*** Opening Excerpted records ***

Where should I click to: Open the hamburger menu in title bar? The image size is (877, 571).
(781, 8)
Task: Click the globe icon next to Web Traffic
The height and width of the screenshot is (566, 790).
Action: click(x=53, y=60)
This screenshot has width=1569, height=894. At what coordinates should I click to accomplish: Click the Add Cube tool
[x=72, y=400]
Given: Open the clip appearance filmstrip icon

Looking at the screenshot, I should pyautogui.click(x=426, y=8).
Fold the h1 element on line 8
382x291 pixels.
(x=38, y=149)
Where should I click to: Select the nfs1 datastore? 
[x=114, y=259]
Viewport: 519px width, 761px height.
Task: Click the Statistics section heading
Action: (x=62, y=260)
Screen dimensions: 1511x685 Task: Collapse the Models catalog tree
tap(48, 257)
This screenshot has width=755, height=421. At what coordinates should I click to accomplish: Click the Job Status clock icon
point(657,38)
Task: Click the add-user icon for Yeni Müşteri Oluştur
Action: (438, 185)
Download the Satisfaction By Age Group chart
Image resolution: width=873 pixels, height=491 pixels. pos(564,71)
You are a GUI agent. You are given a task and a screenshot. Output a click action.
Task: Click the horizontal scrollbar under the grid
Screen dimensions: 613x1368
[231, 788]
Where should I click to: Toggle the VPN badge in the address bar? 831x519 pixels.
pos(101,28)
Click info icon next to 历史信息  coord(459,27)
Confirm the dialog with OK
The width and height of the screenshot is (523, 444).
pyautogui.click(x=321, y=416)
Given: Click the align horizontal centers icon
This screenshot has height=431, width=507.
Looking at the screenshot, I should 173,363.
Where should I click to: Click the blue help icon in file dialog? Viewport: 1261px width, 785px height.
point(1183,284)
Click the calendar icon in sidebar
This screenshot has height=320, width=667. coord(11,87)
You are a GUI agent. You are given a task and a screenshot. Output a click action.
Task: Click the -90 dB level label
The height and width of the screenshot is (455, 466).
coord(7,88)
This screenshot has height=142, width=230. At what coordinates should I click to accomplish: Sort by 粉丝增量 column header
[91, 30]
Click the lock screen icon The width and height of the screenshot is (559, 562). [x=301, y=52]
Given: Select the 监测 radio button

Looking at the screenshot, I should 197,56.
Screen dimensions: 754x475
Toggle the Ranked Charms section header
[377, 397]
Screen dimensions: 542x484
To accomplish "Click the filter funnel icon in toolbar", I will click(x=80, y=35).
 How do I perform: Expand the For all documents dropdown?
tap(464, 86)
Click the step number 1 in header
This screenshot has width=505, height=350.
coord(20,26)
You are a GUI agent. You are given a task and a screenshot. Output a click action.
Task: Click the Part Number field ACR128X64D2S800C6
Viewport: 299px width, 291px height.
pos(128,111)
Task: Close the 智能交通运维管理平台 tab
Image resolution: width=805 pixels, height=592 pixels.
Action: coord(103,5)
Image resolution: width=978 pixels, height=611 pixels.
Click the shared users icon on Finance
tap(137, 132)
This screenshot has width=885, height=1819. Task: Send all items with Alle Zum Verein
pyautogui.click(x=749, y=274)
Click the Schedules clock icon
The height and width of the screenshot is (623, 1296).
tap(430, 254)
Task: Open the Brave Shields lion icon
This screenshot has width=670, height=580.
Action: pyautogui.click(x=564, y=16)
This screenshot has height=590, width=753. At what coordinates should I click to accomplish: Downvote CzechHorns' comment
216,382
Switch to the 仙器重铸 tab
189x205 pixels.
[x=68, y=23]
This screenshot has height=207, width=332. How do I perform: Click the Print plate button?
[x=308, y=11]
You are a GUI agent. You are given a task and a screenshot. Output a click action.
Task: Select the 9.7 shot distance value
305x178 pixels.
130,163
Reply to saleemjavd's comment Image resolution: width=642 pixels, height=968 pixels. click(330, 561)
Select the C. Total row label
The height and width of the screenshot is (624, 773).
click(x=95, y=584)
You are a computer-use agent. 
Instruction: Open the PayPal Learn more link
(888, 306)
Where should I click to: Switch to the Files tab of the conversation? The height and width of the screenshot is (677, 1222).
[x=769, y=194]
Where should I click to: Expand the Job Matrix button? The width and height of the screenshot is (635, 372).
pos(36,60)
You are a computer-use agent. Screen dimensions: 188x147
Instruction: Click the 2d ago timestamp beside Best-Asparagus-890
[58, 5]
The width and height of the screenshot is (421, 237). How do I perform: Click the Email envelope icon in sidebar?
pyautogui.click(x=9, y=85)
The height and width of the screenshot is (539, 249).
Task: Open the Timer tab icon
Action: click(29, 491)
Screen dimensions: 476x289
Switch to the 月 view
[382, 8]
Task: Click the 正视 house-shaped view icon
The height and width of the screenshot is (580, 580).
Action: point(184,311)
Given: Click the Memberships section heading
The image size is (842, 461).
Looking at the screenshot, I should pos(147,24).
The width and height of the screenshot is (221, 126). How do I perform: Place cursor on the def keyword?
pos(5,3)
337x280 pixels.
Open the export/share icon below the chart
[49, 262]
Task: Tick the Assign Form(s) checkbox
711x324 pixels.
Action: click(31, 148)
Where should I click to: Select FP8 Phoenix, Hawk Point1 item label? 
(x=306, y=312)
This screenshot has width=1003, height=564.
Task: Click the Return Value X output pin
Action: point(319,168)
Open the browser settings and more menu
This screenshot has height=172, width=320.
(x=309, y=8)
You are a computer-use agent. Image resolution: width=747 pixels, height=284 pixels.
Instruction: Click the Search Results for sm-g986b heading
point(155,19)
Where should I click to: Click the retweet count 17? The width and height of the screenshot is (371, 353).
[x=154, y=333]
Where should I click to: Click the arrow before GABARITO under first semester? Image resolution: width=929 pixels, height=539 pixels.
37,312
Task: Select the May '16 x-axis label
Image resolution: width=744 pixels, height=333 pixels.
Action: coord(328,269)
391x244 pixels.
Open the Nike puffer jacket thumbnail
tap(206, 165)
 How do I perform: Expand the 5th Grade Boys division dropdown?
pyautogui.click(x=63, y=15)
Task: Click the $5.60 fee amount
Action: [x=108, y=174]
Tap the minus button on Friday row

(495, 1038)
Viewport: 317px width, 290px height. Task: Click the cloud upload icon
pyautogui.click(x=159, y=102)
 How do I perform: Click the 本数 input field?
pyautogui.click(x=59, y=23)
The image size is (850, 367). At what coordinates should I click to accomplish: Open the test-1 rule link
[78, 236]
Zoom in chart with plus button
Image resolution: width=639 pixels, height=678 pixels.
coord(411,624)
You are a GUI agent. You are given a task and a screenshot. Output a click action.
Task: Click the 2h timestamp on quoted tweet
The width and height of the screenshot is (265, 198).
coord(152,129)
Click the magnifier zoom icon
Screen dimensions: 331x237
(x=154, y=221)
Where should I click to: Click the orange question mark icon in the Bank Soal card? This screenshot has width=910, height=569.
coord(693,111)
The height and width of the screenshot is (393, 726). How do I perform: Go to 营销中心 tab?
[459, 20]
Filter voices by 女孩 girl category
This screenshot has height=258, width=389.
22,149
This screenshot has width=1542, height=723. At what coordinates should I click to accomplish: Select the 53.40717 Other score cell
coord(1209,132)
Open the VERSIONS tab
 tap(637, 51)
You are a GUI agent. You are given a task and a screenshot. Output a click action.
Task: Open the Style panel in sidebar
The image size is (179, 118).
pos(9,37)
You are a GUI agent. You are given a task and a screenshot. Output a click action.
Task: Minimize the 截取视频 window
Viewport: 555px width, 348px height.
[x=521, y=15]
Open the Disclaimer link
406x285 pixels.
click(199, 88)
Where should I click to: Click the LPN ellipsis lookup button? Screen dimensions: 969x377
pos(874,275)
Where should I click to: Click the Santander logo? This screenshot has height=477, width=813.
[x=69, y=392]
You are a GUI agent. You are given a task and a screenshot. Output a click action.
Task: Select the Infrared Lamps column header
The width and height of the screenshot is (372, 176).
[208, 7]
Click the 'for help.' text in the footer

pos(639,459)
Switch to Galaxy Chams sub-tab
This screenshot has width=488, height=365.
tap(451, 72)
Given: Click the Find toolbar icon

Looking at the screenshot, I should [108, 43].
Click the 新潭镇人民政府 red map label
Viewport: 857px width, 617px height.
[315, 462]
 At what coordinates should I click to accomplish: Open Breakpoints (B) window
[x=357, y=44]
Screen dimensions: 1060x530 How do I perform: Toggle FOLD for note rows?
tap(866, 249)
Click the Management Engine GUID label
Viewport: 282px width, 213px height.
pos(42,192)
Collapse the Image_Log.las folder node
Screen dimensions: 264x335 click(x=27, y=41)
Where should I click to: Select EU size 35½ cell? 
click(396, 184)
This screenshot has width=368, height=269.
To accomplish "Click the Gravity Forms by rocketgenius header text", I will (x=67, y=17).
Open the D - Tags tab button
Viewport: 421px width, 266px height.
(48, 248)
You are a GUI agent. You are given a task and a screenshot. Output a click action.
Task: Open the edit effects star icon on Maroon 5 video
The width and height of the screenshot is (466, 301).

*** Closing Excerpted records ***

• _Work to complete_:
For the data above, give the number of lines in which the word "next" appears, and nothing more.

• _Reply to the task_:
2